Parallèlement, l’environnement macroéconomique reste mitigé plutôt qu’orienté franchement à la hausse pour la demande. Des analyses récentes estiment que le WTI a encore une marge pour dériver vers le bas de la fourchette des 70 $ si les avancées diplomatiques se poursuivent et qu’aucune nouvelle panne majeure n’intervient, un niveau qui comprimerait davantage les marges de raffinage et pèserait sur la structure à terme.
Géopolitique & Météo
Le principal facteur géopolitique clé est la piste de négociation émergente entre les États‑Unis et l’Iran. Selon des informations de presse, l’accord envisagé inclurait à la fois la réouverture "immédiate et complète" d’Ormuz et de nouvelles contraintes sur les activités nucléaires de l’Iran, ce qui, s’il se concrétise, réduirait nettement la probabilité d’une reprise d’affrontements militaires de grande ampleur dans le Golfe.
La météo joue pour l’instant un rôle secondaire pour le brut. La demande estivale de l’hémisphère Nord en carburants de transport atteint déjà son pic, et aucune perturbation majeure liée aux tempêtes sur les capacités amont ou de raffinage n’a été signalée ces derniers jours. Sauf ouragan soudain ou incident d’infrastructure, la géopolitique et la politique de l’OPEP+ devraient rester les principaux moteurs des prix jusqu’en septembre.
Perspectives de marché à 1–3 mois
- Court terme (jours–semaines) : Avec un WTI évoluant dans la partie médiane des 70 $ et une prime de risque fortement réduite, les prix ont tendance à dériver à la baisse ou à se consolider, sauf effondrement des discussions avec l’Iran. Tout titre négatif concernant l’accord ou le transport maritime via Ormuz pourrait déclencher des reprises rapides alimentées par des rachats de positions vendeuses.
- Moyen terme (jusqu’en sept. 2026) : La hausse de quota OPEP+ programmée de 188 000 b/j pour septembre, après des augmentations similaires les mois précédents, fait pencher les bilans vers un léger surplus si la croissance de la demande mondiale reste modérée. Cela limite le potentiel haussier du Brent en termes d’euros et laisse la courbe vulnérable à un nouvel aplatissement.
- Scénario de risque : Une rupture des négociations ou des attaques localisées autour d’Ormuz pourraient rapidement regonfler la prime géopolitique, ramenant potentiellement le Brent vers ses récents sommets. À l’inverse, un affaiblissement économique plus marqué que prévu amplifierait l’effet baissier des ajouts d’offre de l’OPEP+.
Perspectives de trading
- Producteurs / couverteurs : Envisager de superposer des couvertures supplémentaires lors de reprises vers l’équivalent de 78–82 €/b pour le Brent, en utilisant des options afin de conserver un certain potentiel haussier en cas de nouvelle escalade au Moyen‑Orient.

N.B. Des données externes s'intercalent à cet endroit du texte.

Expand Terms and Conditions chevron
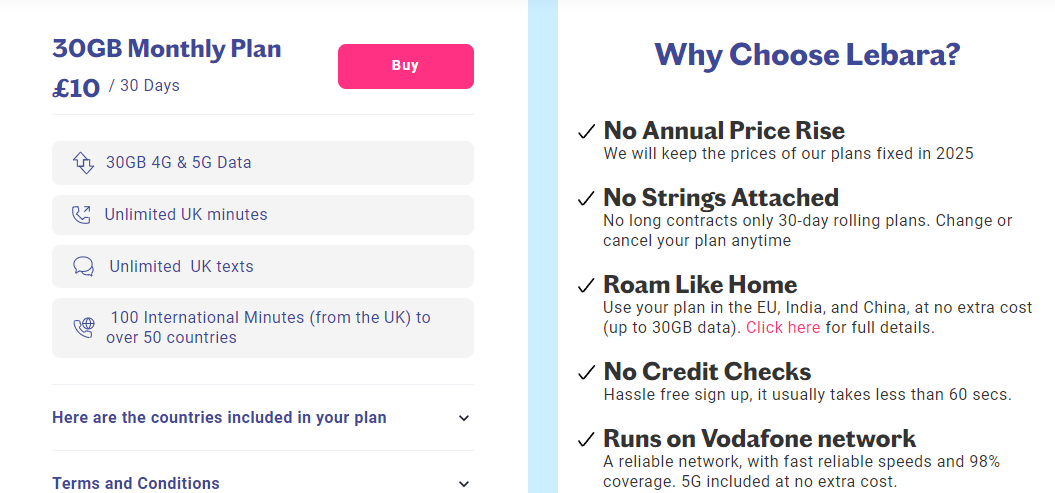Image resolution: width=1055 pixels, height=493 pixels. click(464, 484)
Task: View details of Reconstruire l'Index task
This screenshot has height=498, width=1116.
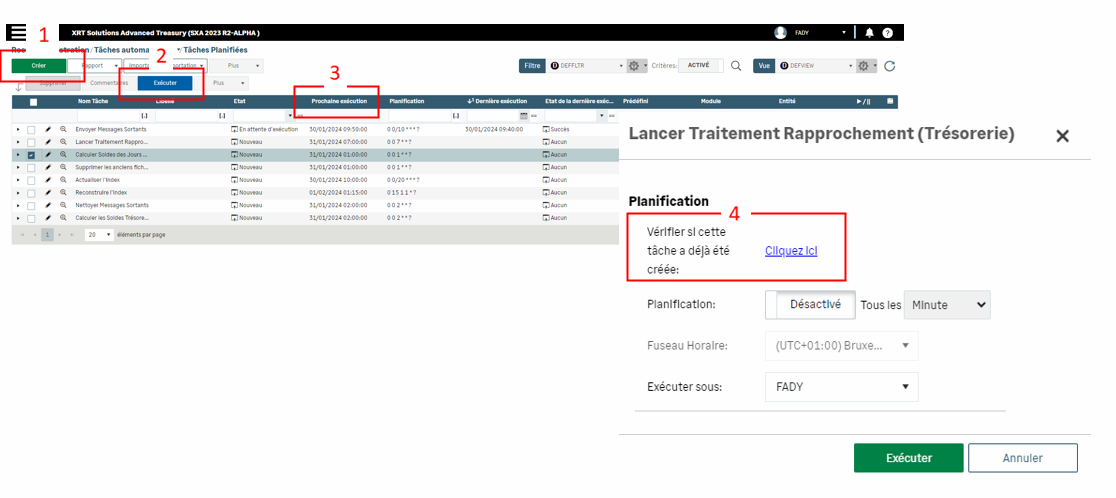Action: tap(63, 192)
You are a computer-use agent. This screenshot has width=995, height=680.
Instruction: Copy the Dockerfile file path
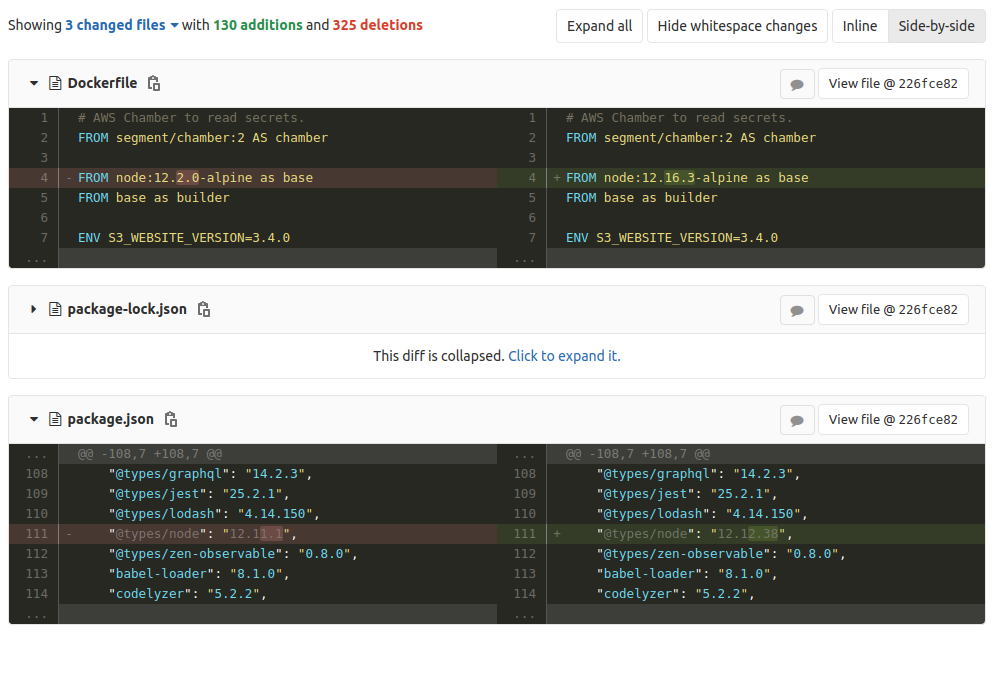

- Raffineurs : La récente correction des prix et l’atténuation du risque d’offre plaident pour l’extension des achats de brut et des couvertures de marges, en particulier là où les marges sur produits restent résilientes.
- Traders spéculatifs : Biais en faveur de ventes sur rebond tant que le WTI reste sous environ 74–76 €/b, mais avec des stops serrés autour des dates géopolitiques clés et des réunions de l’OPEP+, compte tenu du risque binaire lié aux titres.
Biais directionnel à 3 jours (en euros)
- ICE Brent 1er échéance : Légèrement baissier à neutre ; devrait évoluer dans une fourchette équivalente à environ 74–78 €/b, avec une préférence pour les replis si les nouvelles diplomatiques restent constructives.
- NYMEX WTI 1er échéance : Légère inclination baissière vers le bas à milieu de la fourchette des 70 €/b, la prime de risque continuant de s’éroder en l’absence de nouveaux chocs d’offre.
- MCX India crude (équivalent euro) : Devrait suivre les références mondiales avec une volatilité intrajournalière légèrement plus élevée, restant globalement dans le bas à milieu de la fourchette des 70 €/b au cours des trois prochaines séances.